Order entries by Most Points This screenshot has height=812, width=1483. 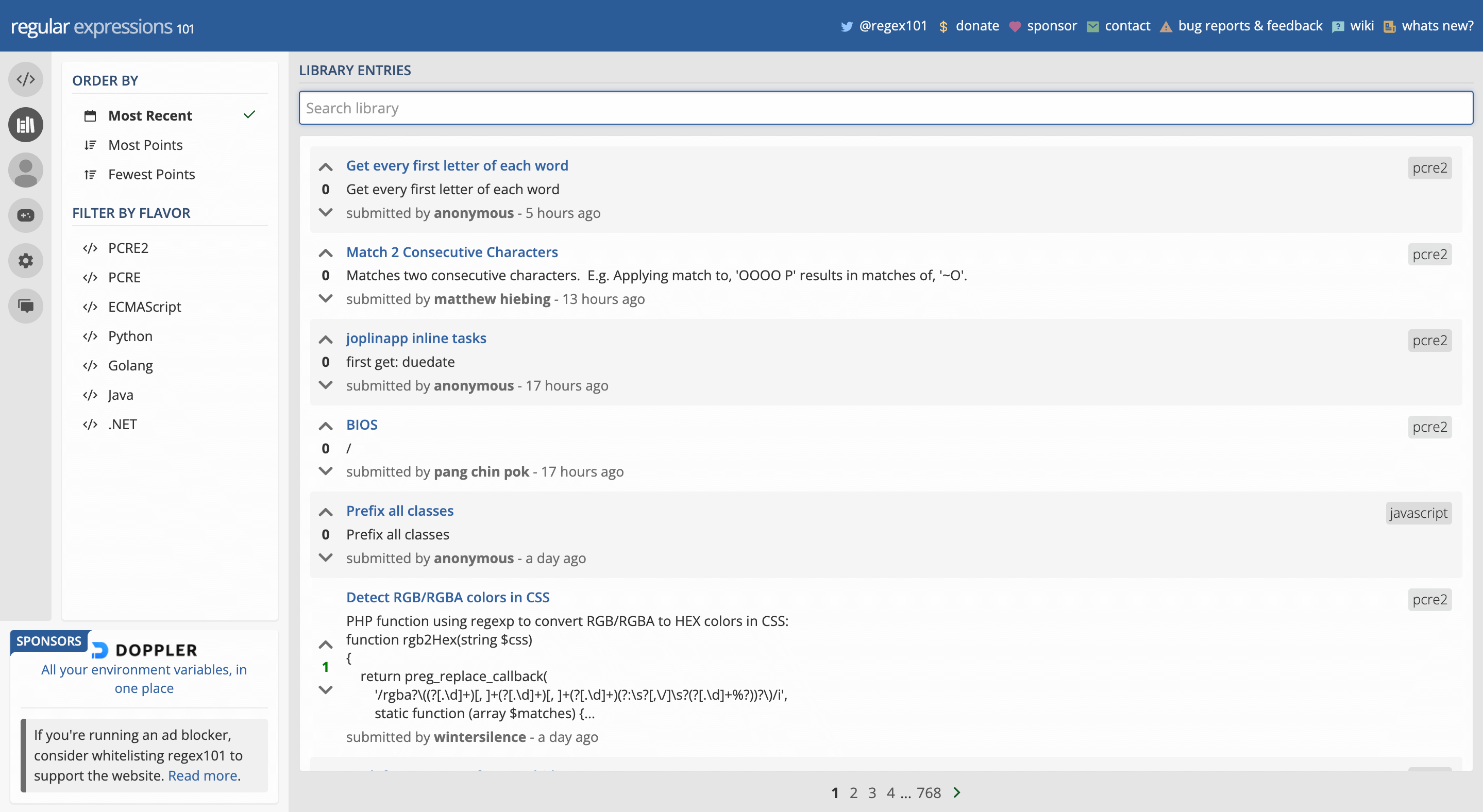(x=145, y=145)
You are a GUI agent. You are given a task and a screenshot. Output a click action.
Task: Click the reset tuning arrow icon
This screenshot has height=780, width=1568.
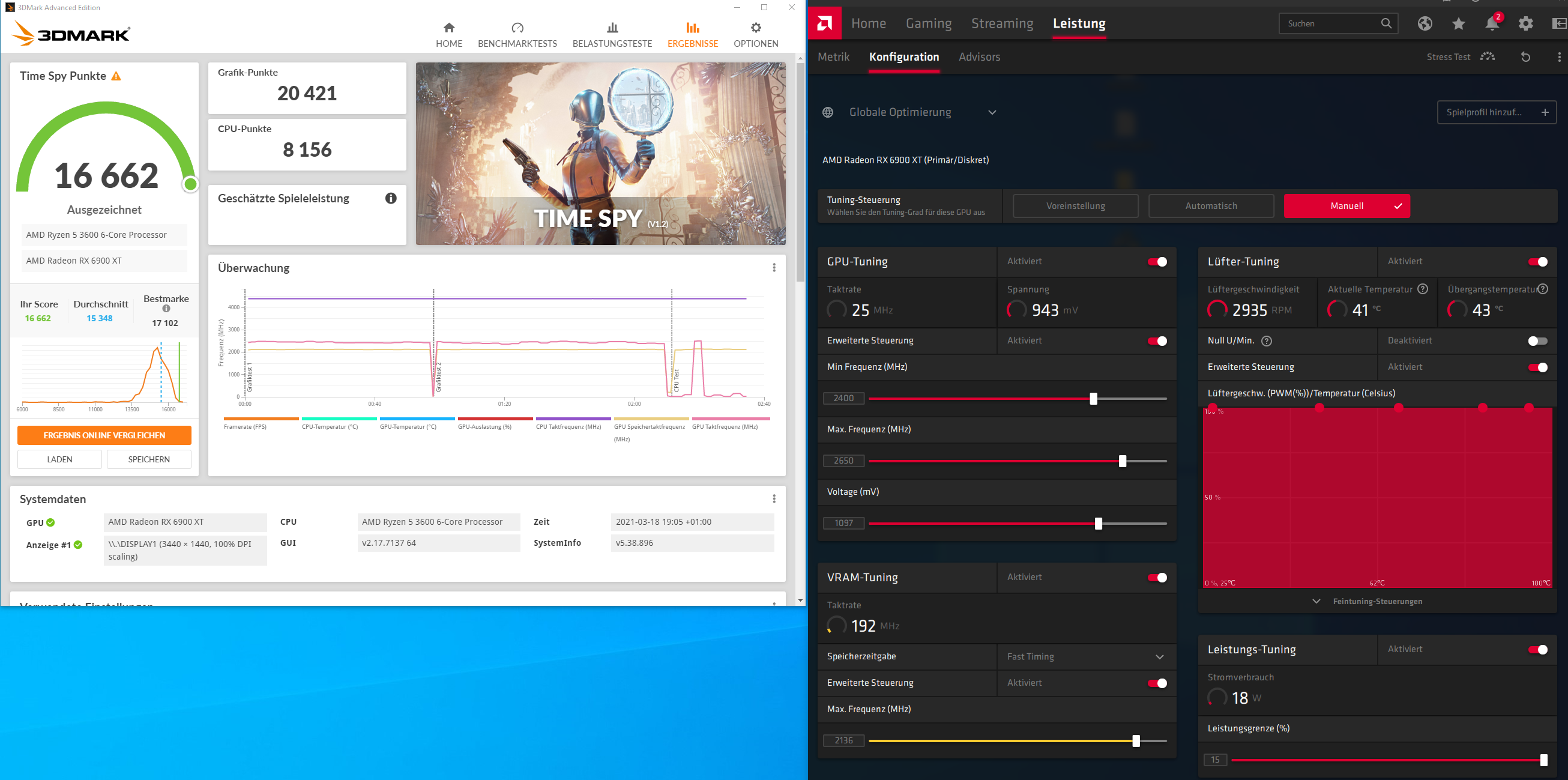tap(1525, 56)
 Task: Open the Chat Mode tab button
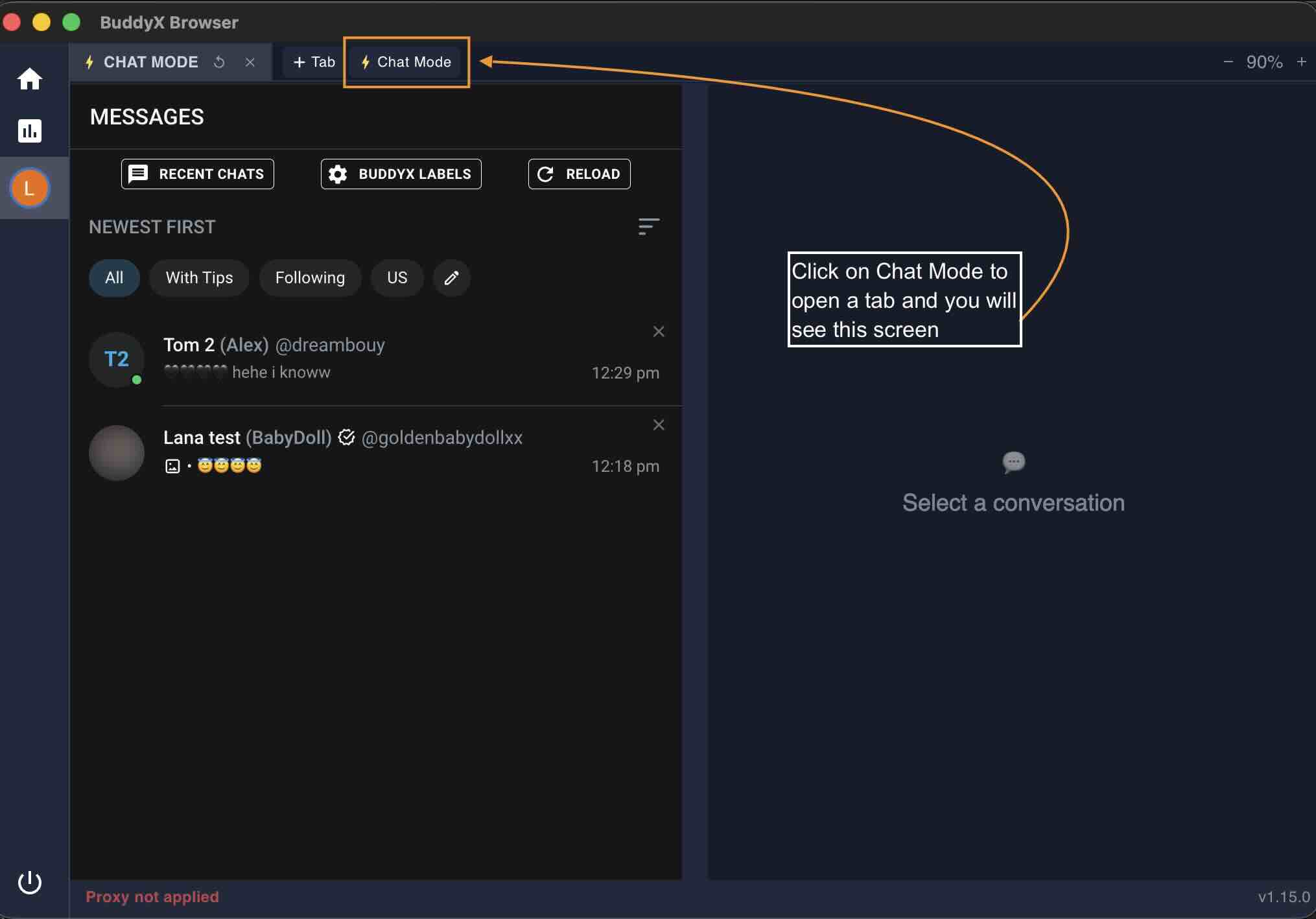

======

Action item:
Pictures must be left out of the answer, which should be exactly the lines from the one holding "You are a GUI" through the last line of the entries above, both included; please add nothing.

Written answer:
You are a GUI agent. You are given a task and a screenshot. Output a click action.
Task: Click the reset tuning arrow icon
This screenshot has height=780, width=1568.
tap(1525, 56)
 Task: Open the Chat Mode tab button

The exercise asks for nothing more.